What this task involves – Can you reproduce the lines from the one containing "Identify the click" to the one containing "Michelin Motorsport News (133, 106)", renaming "Motorsport" to "Racing" and leaving everything else untouched?

Supplied material –
>> begin

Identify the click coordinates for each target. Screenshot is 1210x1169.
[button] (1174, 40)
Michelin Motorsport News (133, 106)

>> end
>> begin

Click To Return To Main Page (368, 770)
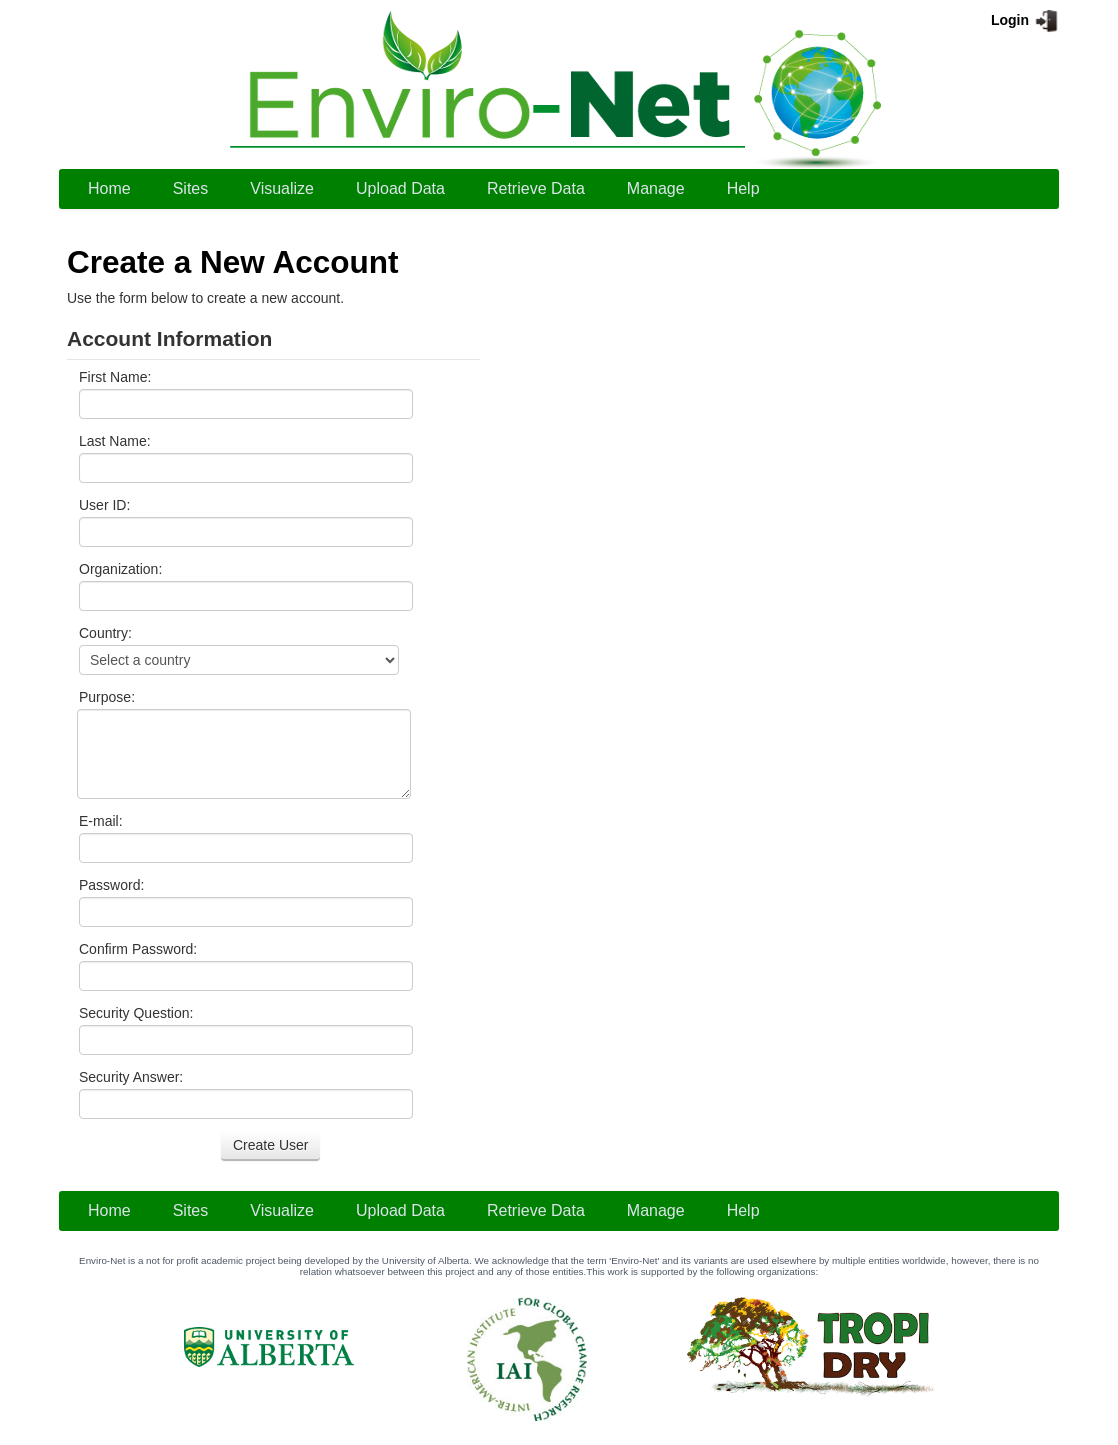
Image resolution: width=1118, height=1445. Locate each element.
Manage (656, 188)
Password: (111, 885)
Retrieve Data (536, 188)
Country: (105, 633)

>> end

Exercise answer –
Identify the click coordinates for each target. Screenshot is 1210x1169.
[button] (1174, 40)
Michelin Racing News (133, 106)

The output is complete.